[发明专利]一种检测海德尔堡沙门氏菌靶基因、PCR引物对及应用

说明书

技术领域

本发明属于食品安全检测技术领域，具体涉及一种检测海德尔堡沙门氏菌的特异性靶基因、PCR引物对、利用该引物对和靶基因进行检测的方法以及包括引物对和特异性靶基因的试剂盒和该引物对、靶基因在检测海德尔堡沙门氏菌试剂盒和检测上述沙门氏菌的应用。

背景技术

海德尔堡沙门氏菌(Salmonella paratyphi C)是引起人类感染的主要沙门氏菌血清型之一，此血清型菌株的主要宿主为人类。被感染者会出现不同程度的恶性、呕吐、腹泻和发热，严重者会出现败血症等。在最近的研究报告中显示，海德尔堡沙门氏菌会通过某些食物经口腔侵染到健康人体，从而引起以上各方面的症状。
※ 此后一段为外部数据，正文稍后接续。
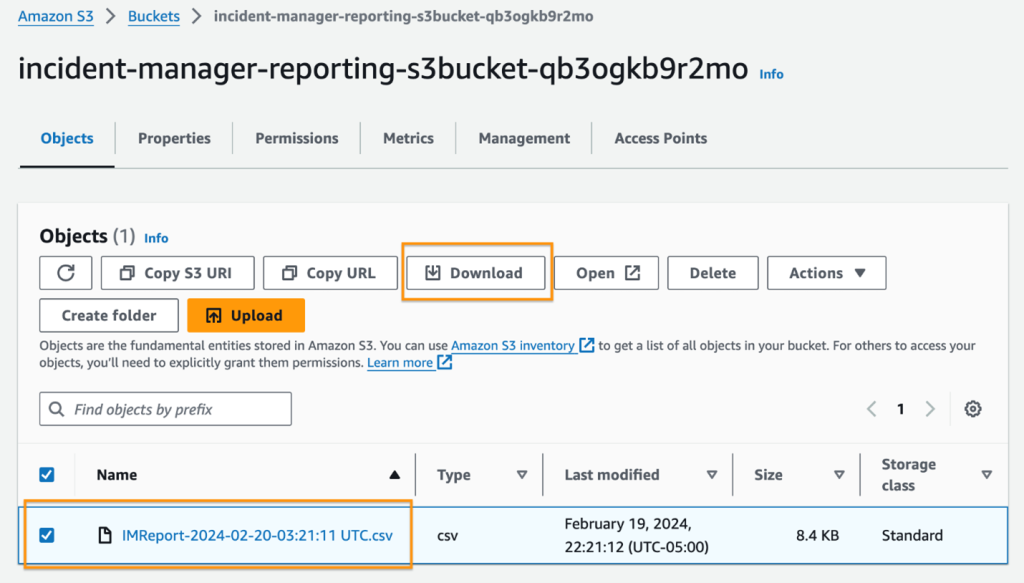
Task: Click the orange Upload button
Action: tap(245, 315)
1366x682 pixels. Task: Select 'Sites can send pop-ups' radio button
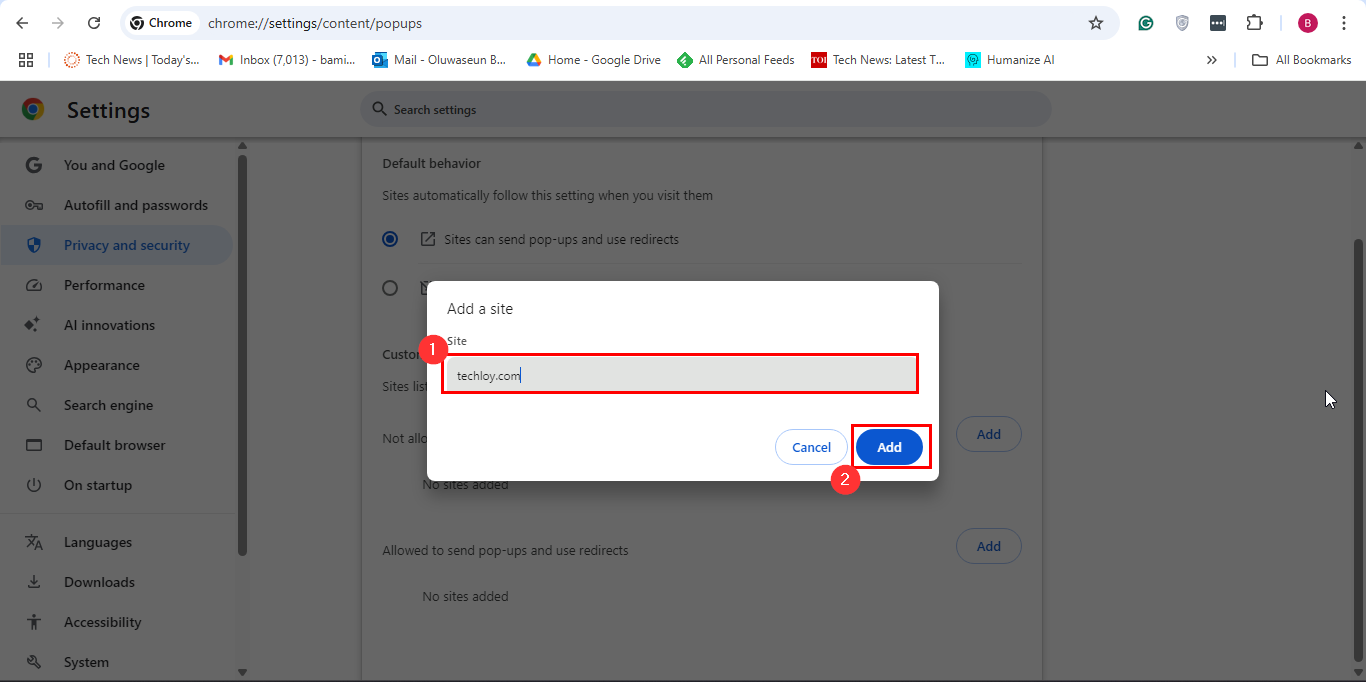pos(390,239)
如Maria Hoffmann,Yan Luo等在《Genome announcements》2013年1月4-12页发表的题为《Genome sequences of Salmonella enterica serovar Heidelberg isolates isolated in the United States from a multistate outbreak of human Salmonella infections》中所述，海德尔堡沙门氏菌在北美是主要流行的一种沙门氏菌血清型。同时，国家质量监督检验检疫总局的2002年第25和26号令中明确规定沙门氏菌为必检项目。目前，海德尔堡沙门氏菌检测主要使用传统的培养方法，整个检测过程步骤较多，时间较长，一般需要4-6个工作日，而且干扰的因素较多，检测结果的判定较复杂，给食品检测带来非常不利的影响。

目前，随着分子生物学的不断发展尤其是聚合酶链式反应(PCR)的发展，通过分子技术检测鉴定沙门氏菌血清型变得更加可靠。用于海德尔堡沙门氏菌的PCR检测的靶基因研究较少且主要是依赖于国外学者的研究，如Hong,Y.,Liu,T等在《BMC microbiology》2008年8月178页发表的题为《Rapid screening of Salmonella enterica serovars Enteritidis,Hadar,Heidelberg and Typhimurium using a serologically-correlative allelotyping PCR targeting the O and H antigen alleles.》中所述，利用O抗原和H抗原的等位基因设计引物进行海德尔堡沙门氏菌的PCR检测。但通过进一步分析，该基因靶点的特异性很难满足的实际样品的检测，此证明以其作为海德尔堡沙门氏菌的检测靶点很可能出现假阳性的现象，以上述基因作为靶基因，会造成检测结果不准确。

发明内容

本发明的目的是通过比较基因组分析获得海德尔堡沙门氏菌的特异性检测靶基因，从而通过特异性引物对进行PCR扩增、电泳检测该目的基因，解决了检测结果不准确，检测过程复杂，检测周期长的问题，实现了海德尔堡沙门氏菌高特异性快速检测的目的。

本发明提供一种用于检测海德尔堡沙门氏菌的特异性靶基因，SeHAC_2639基因，碱基序列如SEQ ID NO.1所示

本发明提供一种用于检测海德尔堡沙门氏菌的PCR引物对，该引物对序列为：上游：SEQ ID NO.2；下游：SEQ ID NO.3。

本发明还提供一种检测海德尔堡沙门氏菌的方法，包括以下步骤：

(1)提取样品DNA，PCR扩增；(2)凝胶电泳检测扩增产物(3)比较电泳后条带，如果在788bp位置有条带，则证明样品中含有海德尔堡沙门氏菌。

本发明提供的检测海德尔堡沙门氏菌的方法，电泳后788bp位置分离出的DNA片段大小为788bp的特异性片段，其碱基序列如SEQ ID NO.1所示。

本发明提供的检测海德尔堡沙门氏菌的方法，作为优选，PCR检测体系，25ul包含有：2×Master12.5ul，5uM引物对1ul，模板取1-5ul，补ddH₂O至25ul。

本发明提供的检测海德尔堡沙门氏菌的方法，作为优选，凝胶电泳采用琼脂糖凝胶电泳。

本发明提供的检测海德尔堡沙门氏菌的方法，作为优选，以1ul模板量加入25ulPCR反应体系计量，需要海德尔堡沙门氏菌DNA浓度为14pg/ul。此浓度为本发明方法PCR检测灵敏度。

本发明还提供一种用于检测海德尔堡沙门氏菌PCR试剂盒，该试剂盒包括上述的PCR引物对，即pHAm1-f、pHAm1-r。